What is required -
Within the records, which lines hold the string "computer"? Report each one by copying it.

Provided information -
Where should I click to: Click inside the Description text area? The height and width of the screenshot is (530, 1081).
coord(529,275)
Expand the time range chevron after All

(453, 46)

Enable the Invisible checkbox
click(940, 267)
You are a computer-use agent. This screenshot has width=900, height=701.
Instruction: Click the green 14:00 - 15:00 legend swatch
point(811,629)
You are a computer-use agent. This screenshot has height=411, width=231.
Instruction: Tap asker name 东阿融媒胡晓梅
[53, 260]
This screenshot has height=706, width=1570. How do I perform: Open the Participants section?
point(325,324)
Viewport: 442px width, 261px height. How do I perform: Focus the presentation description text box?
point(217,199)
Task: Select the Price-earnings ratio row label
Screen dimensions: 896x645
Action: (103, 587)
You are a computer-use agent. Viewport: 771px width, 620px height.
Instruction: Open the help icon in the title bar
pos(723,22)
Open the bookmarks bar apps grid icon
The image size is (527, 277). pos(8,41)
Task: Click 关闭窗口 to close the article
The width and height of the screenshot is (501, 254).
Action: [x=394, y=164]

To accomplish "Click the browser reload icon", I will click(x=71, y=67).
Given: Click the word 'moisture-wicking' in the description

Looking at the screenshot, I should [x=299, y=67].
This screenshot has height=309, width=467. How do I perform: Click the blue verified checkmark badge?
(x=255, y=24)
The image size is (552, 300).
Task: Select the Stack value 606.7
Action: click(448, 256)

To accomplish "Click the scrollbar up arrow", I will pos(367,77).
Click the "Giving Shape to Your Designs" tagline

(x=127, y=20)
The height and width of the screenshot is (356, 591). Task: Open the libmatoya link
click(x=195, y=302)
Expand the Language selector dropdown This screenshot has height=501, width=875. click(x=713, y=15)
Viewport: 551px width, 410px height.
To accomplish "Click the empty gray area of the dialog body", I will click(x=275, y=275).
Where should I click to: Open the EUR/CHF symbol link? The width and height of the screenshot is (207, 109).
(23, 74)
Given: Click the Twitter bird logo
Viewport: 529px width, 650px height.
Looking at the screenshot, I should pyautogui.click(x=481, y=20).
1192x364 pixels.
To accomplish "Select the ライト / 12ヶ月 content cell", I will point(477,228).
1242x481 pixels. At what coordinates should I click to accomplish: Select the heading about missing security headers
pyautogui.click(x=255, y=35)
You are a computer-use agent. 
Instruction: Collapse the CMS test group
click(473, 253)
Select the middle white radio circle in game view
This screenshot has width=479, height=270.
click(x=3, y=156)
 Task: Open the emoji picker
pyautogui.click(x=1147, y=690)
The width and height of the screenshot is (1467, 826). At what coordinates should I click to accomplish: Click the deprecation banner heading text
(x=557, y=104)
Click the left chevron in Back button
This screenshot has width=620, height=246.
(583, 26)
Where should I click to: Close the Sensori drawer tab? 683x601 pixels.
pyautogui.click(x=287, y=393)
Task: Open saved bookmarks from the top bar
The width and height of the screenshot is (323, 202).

Response area -
You are a computer-use agent. This screenshot has width=900, height=701.
You are a computer-use agent. This screenshot has height=411, width=231.
You are a computer-use agent. Viewport: 771px width, 620px height.
You are a computer-use agent. 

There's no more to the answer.